Nashville Ballet presented a rewarding challenge to its audience last weekend at TPAC’s Polk Theater. Bluebird Cafe at the Ballet 2 provided a lot of dance. But when you’ve also got first-class artists onstage providing music, just where do you rivet your attention?

The evening opened with the soulful, smoky-voiced Jonell Mosser delivering torchy renditions of a half-dozen hits by famous Nashville songwriters. With pianist Jeff Steinberg as accompanist, Mosser didn’t fail to deliver. Yet it became a chore not to gaze her legendary way instead of focusing on the choreography of artistic director Paul Vasterling, who nevertheless mounted wonderful duets for each number. The highlights were a salsa-inflected “Your Cheatin’ Heart,” featuring Chris Stuart and Kate Kastelnik, the latter executing an elegant batterie; the cat-fight physicality of Christine Buttorff and Kimberly Torcivia in a jazz-flavored “You Ain’t Woman Enough to Take My Man;” and “Help Me Make It Through the Night,” with the married team of Matthew Christensen and prima ballerina Jennifer McNamara working through a series of stirring turns, lifts and body-bending adagios. The Bluebird Cafe is currently celebrating its 25th anniversary as Music City’s premier performing spot for songwriters. So the Act 2 presence of in-the-round tunesmith Gary Nicholson brought the overall show theme into clearer focus. Less a visual pull than Mosser, Nicholson is no less her equal at what he does best—playing guitar and Dobro and powerfully declaiming five of his favorite compositions in a segment called “Cryin’ Out.”

Gina Patterson’s choreography spotlighted the ballet’s large-ensemble work, mostly successful on the precision front and adroitly capturing the folksy spirit of Nicholson’s “More Love,” the slower blues of his “Shadow of Doubt,” and the comical impulses to be found in his “One More Last Chance,” essentially a three-chord rocker, probably best known to country fans through Vince Gill’s signature recording. Linda Coulter’s colorful costumes added visual appeal to this set.
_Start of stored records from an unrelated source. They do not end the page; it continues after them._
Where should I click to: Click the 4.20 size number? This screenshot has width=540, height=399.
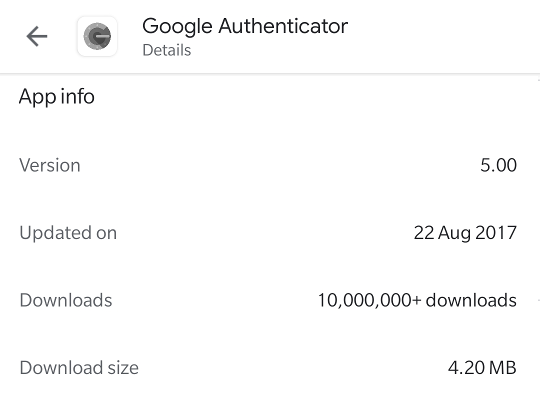466,368
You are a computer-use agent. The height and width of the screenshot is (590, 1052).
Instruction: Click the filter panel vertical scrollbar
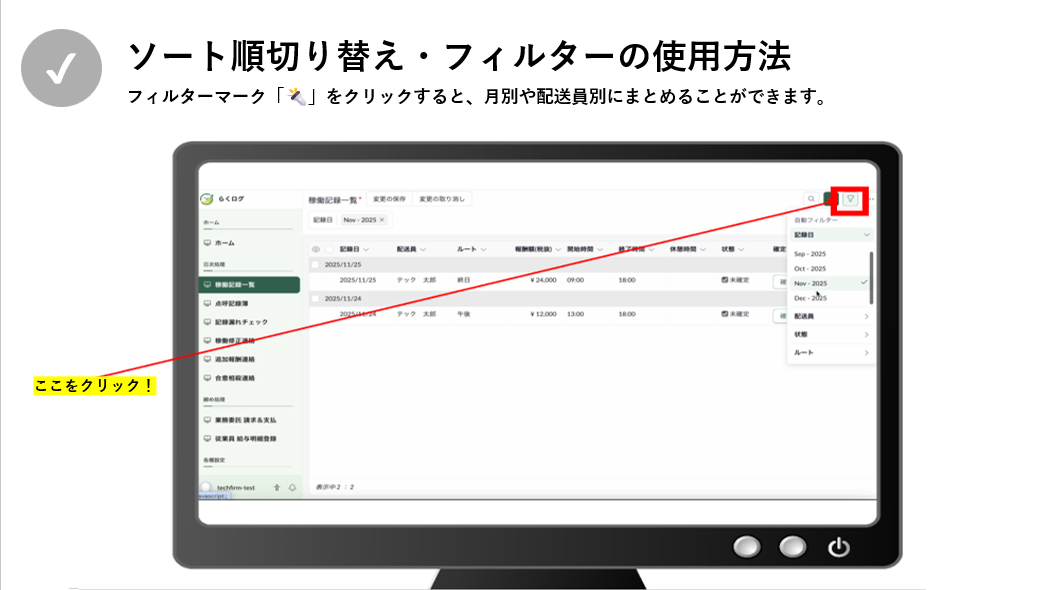[871, 280]
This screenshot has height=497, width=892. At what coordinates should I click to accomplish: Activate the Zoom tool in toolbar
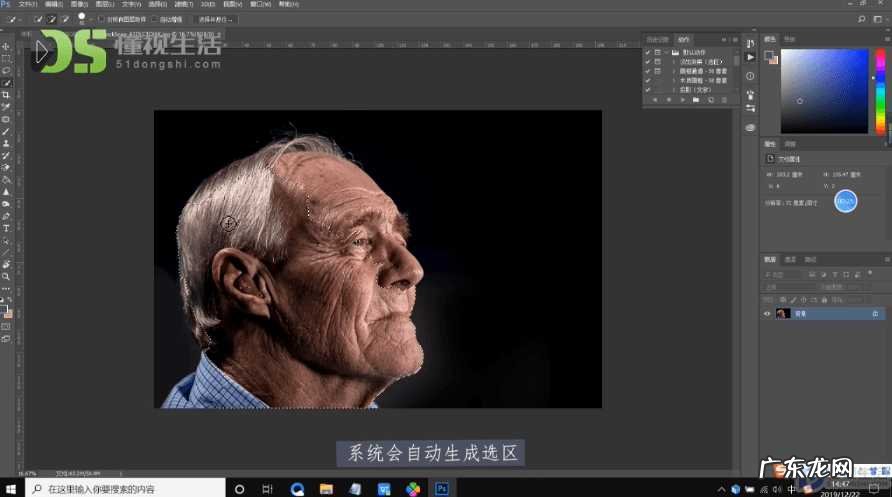click(x=6, y=276)

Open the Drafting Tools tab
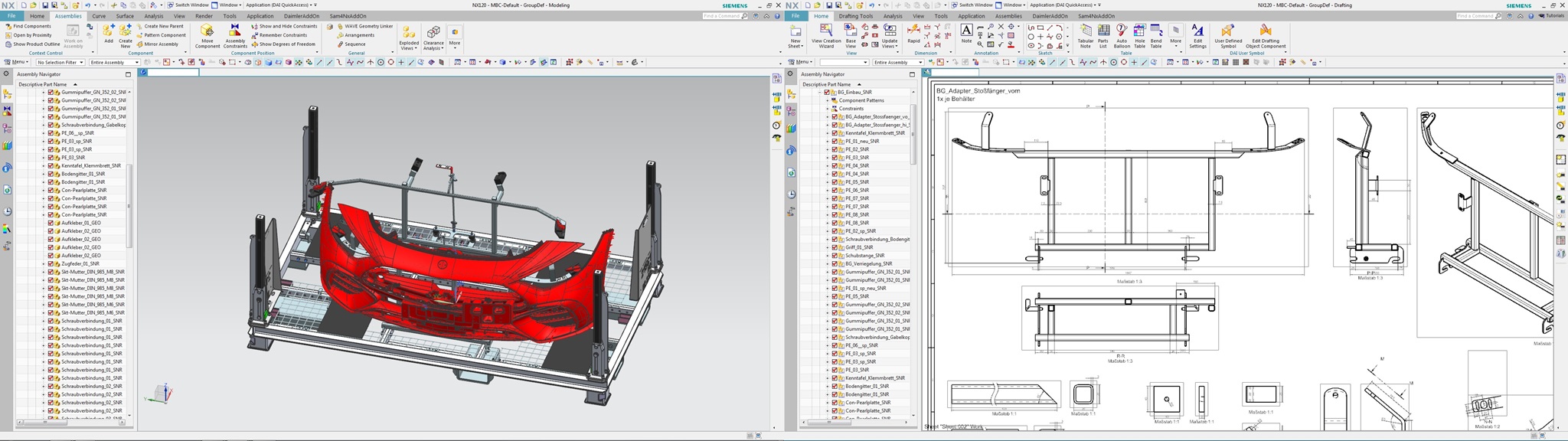click(854, 16)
Act 3, titled “Sunday, Sunday,” featured The Princely Players, a veteran gospel choir of 10 performing chantlike, a cappella versions of nine genre staples. The dance, choreographed by Robert Philander-Valentine, was a mix of variations, duets and ensemble pieces, with the ethereal Christine Rennie excelling with Jon Upleger in a haunting version of “Amazing Grace.” Allison Zamorski also distinguished herself in the solo “I’ve Been ’Buked.” Clad in Aubrey Hyde’s rich, blue-and-burgundy costumes, dancers McNamara, Kastelnik, Torcivia and Kimberly Ratcliffe deftly enacted “Birmingham Sunday,” memorializing the 1963 bombing deaths of four young African American girls in a Birmingham church.

Despite its high points, this series of dances failed to soar in cumulative effect, with the admirably achieved but dolorous vocal blends of the singers threatening monotony as sustained dance accompaniment.

The major artistic achievement of the evening was the Act 1 closer, “Ploughing the Dark,” a gut-check of a ballet piece choreographed by Sarah Slipper and featuring Sadie Harris and Upleger in a strikingly emotional and acrobatic pas de deux demanding both the tools of classical dance and an instinctual contemporary approach to raw, earthy expression.

Conceived originally as a single movement in a larger trio composition, Vanderbilt composer Michael Kurek’s music embraced the sonata form and indulged the synthesized shimmering harmonies and daring rhythms of Ravel, Debussy and Rachmaninoff. As pure music—and as pristinely played by pianist Melissa Rose, violinist Carolyn Huebl and cellist Felix Wang—Kurek’s piece is a dazzler. But it’s also fabulous program music for dancers, eliciting all the passionate romance and sadness of its inspiration: the love shared—often through a stream of poignant letters—between Russian playwright Anton Chekhov and his wife, noted actress Olga Knipper.

There was certainly nothing “Bluebird Cafe” about Kurek or his talent, but his work fit nimbly into this celebration of the eclectic Nashville music scene while showcasing the ballet at its best.